Task: Set out exactly, line by line, the stretch of data below that begins at the line containing "Click the lighthouse icon beside レジャー・観光" and ends at the line containing "You are a computer-use agent. The image size is (1080, 626).", with both ends kept.

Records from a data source
-*-

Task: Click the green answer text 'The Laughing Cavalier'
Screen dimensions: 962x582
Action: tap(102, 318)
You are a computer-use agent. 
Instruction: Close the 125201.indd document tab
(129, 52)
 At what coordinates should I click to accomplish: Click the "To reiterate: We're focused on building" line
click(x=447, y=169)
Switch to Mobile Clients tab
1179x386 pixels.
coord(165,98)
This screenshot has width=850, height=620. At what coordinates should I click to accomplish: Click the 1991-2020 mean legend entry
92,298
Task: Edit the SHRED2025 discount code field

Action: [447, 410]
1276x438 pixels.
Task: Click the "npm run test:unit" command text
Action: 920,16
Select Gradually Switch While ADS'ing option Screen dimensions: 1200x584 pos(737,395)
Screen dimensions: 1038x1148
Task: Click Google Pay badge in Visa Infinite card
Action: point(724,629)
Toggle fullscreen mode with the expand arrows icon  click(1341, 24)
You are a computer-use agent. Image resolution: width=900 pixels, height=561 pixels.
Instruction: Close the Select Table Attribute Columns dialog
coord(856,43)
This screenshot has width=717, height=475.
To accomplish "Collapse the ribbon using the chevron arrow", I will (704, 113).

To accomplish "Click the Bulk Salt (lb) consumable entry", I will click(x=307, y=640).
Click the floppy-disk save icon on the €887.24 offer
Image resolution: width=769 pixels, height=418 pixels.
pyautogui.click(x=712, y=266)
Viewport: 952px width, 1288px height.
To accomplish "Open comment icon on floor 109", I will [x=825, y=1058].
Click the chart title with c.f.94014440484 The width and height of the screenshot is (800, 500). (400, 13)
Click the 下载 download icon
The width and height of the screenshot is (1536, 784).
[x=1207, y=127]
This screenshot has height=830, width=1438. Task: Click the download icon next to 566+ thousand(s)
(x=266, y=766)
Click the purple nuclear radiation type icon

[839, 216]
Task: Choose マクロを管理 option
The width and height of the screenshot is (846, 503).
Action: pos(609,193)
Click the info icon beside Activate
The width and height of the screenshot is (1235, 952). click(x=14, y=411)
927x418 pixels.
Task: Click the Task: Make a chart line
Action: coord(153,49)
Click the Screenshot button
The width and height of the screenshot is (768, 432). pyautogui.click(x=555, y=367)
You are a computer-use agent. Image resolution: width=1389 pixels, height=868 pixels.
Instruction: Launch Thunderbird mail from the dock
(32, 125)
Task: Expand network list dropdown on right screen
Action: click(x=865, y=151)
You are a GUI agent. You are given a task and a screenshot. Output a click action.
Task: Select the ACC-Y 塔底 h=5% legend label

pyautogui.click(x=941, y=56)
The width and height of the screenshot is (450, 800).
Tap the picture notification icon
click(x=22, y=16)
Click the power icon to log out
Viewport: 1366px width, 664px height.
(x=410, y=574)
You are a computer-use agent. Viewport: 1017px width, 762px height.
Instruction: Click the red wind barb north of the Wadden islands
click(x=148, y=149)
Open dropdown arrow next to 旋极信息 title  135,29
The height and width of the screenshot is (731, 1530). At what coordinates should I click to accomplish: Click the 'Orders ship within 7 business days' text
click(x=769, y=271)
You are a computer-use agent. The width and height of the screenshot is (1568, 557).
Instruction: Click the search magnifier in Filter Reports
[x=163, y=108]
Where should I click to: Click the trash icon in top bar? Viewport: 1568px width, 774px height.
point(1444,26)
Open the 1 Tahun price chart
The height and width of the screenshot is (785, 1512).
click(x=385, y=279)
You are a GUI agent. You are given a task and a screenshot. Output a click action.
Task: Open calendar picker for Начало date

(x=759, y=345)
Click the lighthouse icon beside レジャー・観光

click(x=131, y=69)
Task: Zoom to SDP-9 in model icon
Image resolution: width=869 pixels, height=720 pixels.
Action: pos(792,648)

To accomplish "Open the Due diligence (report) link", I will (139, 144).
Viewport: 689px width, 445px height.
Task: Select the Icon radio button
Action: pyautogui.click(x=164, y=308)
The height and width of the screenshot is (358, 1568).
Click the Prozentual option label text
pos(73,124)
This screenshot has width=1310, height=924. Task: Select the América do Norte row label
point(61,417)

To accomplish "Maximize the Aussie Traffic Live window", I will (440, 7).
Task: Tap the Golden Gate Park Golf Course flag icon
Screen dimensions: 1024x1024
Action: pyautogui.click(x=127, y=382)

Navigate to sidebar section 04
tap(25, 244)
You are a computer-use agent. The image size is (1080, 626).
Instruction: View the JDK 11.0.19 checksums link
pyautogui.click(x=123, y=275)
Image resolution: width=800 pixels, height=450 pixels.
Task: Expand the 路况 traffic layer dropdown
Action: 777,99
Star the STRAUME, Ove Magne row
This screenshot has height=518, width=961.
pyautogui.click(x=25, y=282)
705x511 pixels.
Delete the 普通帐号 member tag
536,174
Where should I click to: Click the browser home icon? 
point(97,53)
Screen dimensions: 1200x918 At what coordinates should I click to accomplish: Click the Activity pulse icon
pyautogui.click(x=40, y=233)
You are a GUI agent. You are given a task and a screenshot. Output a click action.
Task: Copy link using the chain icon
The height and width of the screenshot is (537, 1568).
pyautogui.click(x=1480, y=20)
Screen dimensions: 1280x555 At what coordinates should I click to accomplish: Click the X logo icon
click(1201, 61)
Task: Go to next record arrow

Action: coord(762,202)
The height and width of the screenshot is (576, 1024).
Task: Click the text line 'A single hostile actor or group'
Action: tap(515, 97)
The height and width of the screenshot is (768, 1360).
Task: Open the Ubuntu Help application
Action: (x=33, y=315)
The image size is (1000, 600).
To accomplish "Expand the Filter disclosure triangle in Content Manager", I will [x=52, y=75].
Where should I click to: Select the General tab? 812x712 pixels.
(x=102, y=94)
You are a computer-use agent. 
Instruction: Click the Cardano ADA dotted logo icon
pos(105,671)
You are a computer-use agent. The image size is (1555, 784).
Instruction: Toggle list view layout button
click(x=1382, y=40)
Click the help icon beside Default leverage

-*-

Solution to this exercise:
Click the lighthouse icon beside レジャー・観光

click(x=131, y=69)
Task: Zoom to SDP-9 in model icon
Image resolution: width=869 pixels, height=720 pixels.
Action: pos(792,648)

To accomplish "Open the Due diligence (report) link", I will (139, 144).
Viewport: 689px width, 445px height.
Task: Select the Icon radio button
Action: pyautogui.click(x=164, y=308)
The height and width of the screenshot is (358, 1568).
Click the Prozentual option label text
pos(73,124)
This screenshot has width=1310, height=924. Task: Select the América do Norte row label
point(61,417)

To accomplish "Maximize the Aussie Traffic Live window", I will (440, 7).
Task: Tap the Golden Gate Park Golf Course flag icon
Screen dimensions: 1024x1024
Action: pyautogui.click(x=127, y=382)

Navigate to sidebar section 04
tap(25, 244)
You are a computer-use agent. The image size is (1080, 626).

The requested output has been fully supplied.